The answer is that an increasing number of children are being misdiagnosed. ADHD has become a catch-all term for a host of other potential factors or conditions that result in similar symptoms.
Of course, this is not meant to trivialize ADHD; when properly diagnosed, it is a serious disorder with real effects on the ability to maintain focus and control impulsive tendencies. However, the recent increase of children being diagnosed with ADHD indicates the strong possibility that many of these cases can be attributed to other factors.
Our general approach towards education is changing. More and more focus is being placed on standardized testing, leaving less time for students to engage in subjects such as art and gym. Some schools have even cut gym class altogether in an attempt to improve test scores by spending more time in the classroom. It is not surprising that when creative and recreational outlets are diminished and substituted with rote, repetitive exercises designed to increase standardized test scores, students become disinterested.
Yet parents, teachers, and doctors are increasingly blaming the children themselves by diagnosing them with a disorder, rather than addressing the underlying causes of their distraction. It has even been shown that students with late birthdays, who are perhaps less mature than their classmates, have a higher rate of ADHD than their older cohorts, another indication that ADHD is being used as a go-to explanation for a student behind in class.
This leaves the question of whether these diagnoses are being made in ignorance or in spite of an understanding of these external factors. One possibility is that parents and teachers who are unable to control hyperactive children, or unable to provide adequate explanations for why they aren’t succeeding in school turn to ADHD as a convenient explanation. The frequency with which children diagnosed with ADHD receive medication to reduce their symptoms may indicate frustrated adults who don’t know how to cope with behavioural issues and learning obstacles in children.
While psychotherapeutic drugs such as Ritalin and Adderall have proven effective in managing the symptoms of ADHD, they are powerful stimulants that should only be used in cases of absolute necessity. Even proper use of such medicines could result in harmful side effects and dependency.
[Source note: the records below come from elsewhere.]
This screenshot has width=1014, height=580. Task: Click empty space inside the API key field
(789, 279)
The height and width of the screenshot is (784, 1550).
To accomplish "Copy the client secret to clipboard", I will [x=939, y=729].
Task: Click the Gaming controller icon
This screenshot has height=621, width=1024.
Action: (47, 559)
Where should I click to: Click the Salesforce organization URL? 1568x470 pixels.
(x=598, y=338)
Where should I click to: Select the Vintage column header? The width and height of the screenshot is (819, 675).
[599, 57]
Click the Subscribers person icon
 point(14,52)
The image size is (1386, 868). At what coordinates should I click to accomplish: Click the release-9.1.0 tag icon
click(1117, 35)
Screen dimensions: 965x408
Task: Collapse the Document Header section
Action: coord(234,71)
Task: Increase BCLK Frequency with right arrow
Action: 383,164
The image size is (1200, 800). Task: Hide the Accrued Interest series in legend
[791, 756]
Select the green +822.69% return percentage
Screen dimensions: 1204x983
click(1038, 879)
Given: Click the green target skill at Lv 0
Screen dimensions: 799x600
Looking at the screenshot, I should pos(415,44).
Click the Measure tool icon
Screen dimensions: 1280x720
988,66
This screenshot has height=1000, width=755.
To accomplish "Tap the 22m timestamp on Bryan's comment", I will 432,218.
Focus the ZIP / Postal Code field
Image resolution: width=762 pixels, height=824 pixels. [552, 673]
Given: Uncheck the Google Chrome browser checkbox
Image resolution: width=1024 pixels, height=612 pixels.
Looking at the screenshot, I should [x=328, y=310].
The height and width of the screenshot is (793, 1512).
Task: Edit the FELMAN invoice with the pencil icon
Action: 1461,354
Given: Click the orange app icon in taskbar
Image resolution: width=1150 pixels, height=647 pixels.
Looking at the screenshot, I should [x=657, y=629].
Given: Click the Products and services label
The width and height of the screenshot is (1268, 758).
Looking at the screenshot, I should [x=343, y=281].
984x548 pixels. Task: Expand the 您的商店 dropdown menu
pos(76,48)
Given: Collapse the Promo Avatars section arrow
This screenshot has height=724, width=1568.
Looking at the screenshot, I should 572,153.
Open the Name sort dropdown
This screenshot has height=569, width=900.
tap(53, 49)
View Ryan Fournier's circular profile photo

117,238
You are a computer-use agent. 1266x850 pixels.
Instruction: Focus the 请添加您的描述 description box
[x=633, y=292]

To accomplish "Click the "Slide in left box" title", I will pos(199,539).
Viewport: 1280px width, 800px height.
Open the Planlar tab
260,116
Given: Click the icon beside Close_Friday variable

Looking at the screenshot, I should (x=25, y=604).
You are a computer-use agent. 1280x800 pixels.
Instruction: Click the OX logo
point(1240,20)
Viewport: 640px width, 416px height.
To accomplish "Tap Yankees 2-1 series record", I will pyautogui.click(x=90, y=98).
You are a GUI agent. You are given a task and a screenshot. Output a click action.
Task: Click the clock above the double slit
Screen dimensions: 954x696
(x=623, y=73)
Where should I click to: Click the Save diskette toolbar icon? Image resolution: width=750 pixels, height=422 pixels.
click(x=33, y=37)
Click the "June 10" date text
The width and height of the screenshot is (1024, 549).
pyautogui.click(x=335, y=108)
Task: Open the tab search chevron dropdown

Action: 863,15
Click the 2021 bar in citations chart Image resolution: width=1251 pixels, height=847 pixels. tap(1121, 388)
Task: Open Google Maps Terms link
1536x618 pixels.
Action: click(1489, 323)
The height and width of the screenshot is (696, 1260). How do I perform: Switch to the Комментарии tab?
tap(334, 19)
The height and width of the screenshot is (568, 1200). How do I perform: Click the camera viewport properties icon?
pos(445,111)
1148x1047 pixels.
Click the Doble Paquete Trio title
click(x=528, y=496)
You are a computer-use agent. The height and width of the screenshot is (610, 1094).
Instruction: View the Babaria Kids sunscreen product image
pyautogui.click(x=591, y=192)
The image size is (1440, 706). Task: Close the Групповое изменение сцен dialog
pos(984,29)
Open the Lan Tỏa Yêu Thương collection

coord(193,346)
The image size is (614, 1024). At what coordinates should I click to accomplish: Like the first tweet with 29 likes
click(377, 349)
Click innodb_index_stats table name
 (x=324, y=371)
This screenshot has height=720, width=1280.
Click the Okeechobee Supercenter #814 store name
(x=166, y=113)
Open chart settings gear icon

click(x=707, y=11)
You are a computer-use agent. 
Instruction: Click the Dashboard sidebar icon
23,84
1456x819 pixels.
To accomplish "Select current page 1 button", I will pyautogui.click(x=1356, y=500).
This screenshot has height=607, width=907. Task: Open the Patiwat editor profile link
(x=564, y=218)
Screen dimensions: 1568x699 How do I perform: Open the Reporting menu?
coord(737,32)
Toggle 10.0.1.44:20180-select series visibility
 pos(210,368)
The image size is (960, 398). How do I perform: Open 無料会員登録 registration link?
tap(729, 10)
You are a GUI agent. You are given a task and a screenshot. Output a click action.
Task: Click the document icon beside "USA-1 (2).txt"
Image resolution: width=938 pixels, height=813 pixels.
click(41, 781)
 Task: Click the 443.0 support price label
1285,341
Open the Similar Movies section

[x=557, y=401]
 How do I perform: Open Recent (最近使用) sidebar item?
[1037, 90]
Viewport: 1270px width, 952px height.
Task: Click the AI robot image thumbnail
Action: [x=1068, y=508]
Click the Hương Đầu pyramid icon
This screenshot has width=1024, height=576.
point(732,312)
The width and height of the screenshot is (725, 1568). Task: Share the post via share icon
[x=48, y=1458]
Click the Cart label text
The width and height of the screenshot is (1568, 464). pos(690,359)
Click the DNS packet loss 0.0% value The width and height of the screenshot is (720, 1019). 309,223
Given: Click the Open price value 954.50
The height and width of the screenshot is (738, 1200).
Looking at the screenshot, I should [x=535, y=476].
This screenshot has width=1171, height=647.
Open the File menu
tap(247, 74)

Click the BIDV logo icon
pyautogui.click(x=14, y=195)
The ease with which those diagnosed with ADHD may acquire prescriptions for these drugs means that their use among children has increased to such a degree that it is becoming mainstream. The prescription of Ritalin to children, for example, has doubled in recent years. Not only is this potentially harmful to the children to whom they are prescribed, but the effects of the widespread availability of these drugs are increasingly visible in universities, and even in high-achieving high schools where students have begun illegally selling and abusing ‘study drugs’ in order to gain advantages in competitive academic settings.
The widespread diagnosis of ADHD among young children, and the frequent prescription of drugs to fix their perceived problems is, indeed, an epidemic. It is necessary to identify and address the true causes of their difficulties. Otherwise, we threaten to restrict the life chances of an entire generation, and label healthy children with a disorder that they will carry with them into adulthood.